*ORIENTAÇÃO 1*
Na reportagem sobre a mostra "Nefelibatas" no MAM, por que o curador Ricardo Resende acredita que uma vertente da arte contemporânea brasileira prefere olhar para o céu?
*ORIENTAÇÃO 2*
Continue a reportagem sobre a mostra "Nefelibatas" no MAM a partir da última frase apresentada.

São Paulo, quinta-feira, 18 de julho de 2002

Texto Anterior | Próximo Texto | Índice

MAM paulistano transforma-se em território nebuloso

DA REPORTAGEM LOCAL

Viver no mundo das nuvens é metáfora corrente de quem anda desligado do contexto, longe do que se convenciona chamar de real. Com "Nefelibatas", mostra que o Museu de Arte Moderna de São Paulo inaugura hoje, o curador Ricardo Resende defende a tese de que uma forte vertente da arte contemporânea brasileira anda preferindo olhar para o céu a vislumbrar o que se passa aqui no chão. "Nefelibata", termo pomposo, refere-se a quem anda ou vive nas nuvens.
"Tendo a acreditar que é uma forma de escape, uma fuga do contexto sociopolítico", diz Resende. O fenômeno não é apenas brasileiro. "Nefelibatas" apresenta também o argentino Olkapää, com a instalação "Cielos". "O céu é uma forma de escape, mas também proporciona uma sensação de movimento e amplidão", diz o artista plástico.
Essa amplidão proporcionada pelas nuvens é tema recorrente na história da arte. Seja do belga René Magritte ou do inglês William Turner. "A mostra apresenta a influência de certo romantismo na arte contemporânea", afirma Resende.

*CONTEÚDO DOS DADOS*
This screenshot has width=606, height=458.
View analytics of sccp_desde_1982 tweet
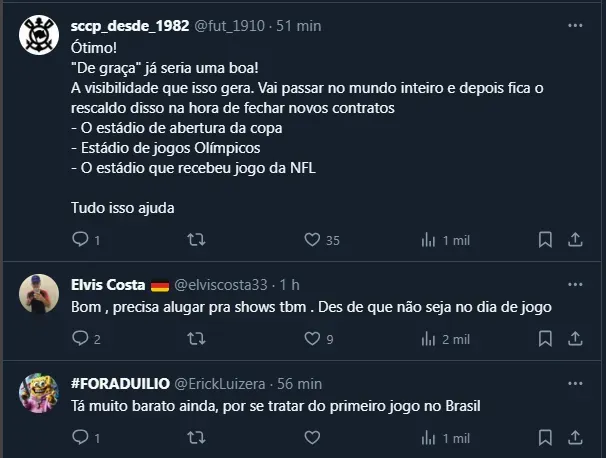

---

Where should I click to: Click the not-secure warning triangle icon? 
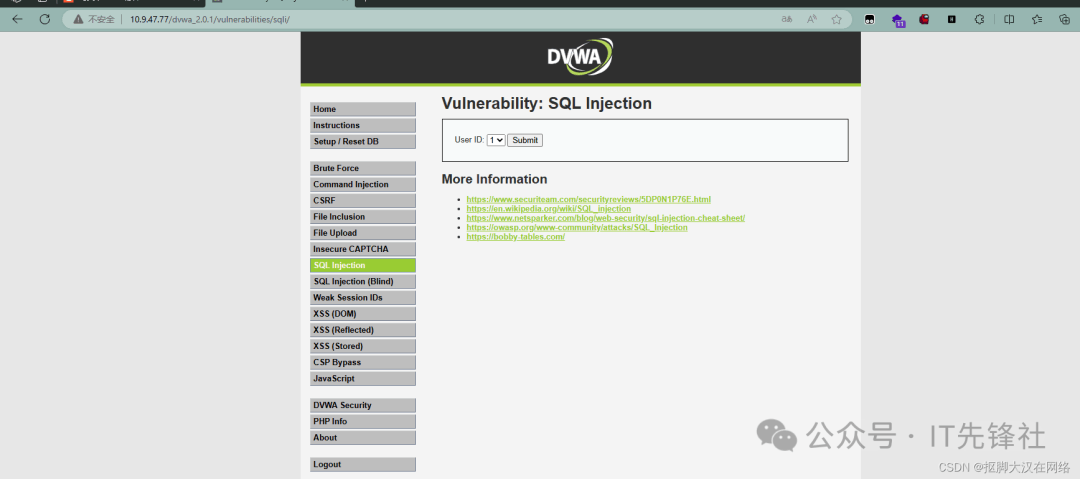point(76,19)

--

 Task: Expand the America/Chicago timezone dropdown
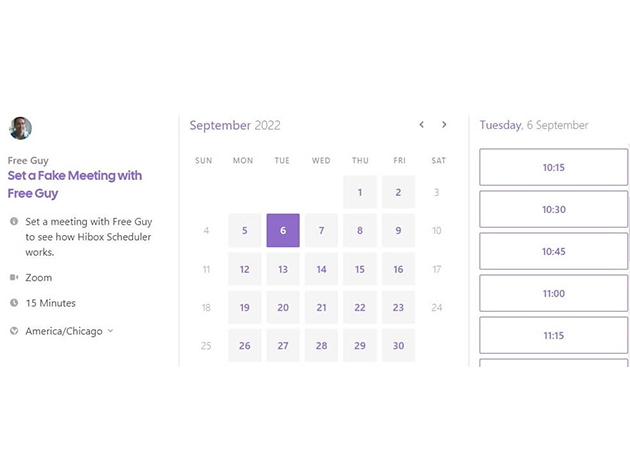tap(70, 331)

*RESPOSTA CORRETA 1*
Porque ele tende a ver isso como uma forma de escape, uma fuga do contexto sociopolítico.

*RESPOSTA CORRETA 2*
Um dos melhores exemplos na mostra é a obra "Se Você Sonha com Nuvens" (1991), de Leonilson. O título da obra está bordado em um tecido branco em forma de cruz. "Foi a partir dessa obra, parte do acervo do MAM, que tive a idéia da mostra", diz o curador. Dos 20 artistas apresentados, apenas dois estão no acervo do museu -o próprio Leonilson e Iran do Espírito Santo.
Aliás, ele é outro "romântico" da mostra com a série "Photoshop Sunset". Manipuladas por computador, imagens de crepúsculos ganham cores variadas, com certo ar kitsch. Romântica também é Sandra Cinto, cuja obra está reproduzida nesta página, e Dora Longo Bahia, com "Paisagens com Dramas", duas fotos de céu avermelhadas, com molduras em mármore.
No entanto, não é só o romantismo, mas também a ironia, outra das características da arte contemporânea, que estão presentes na exposição. "Projeto para Construção de um Céu", de Carmela Gross, outra artista a inspirar a exposição, é uma parede de desenhos que busca representar o céu. Gross participa ainda da mostra com a instalação "Nuvens".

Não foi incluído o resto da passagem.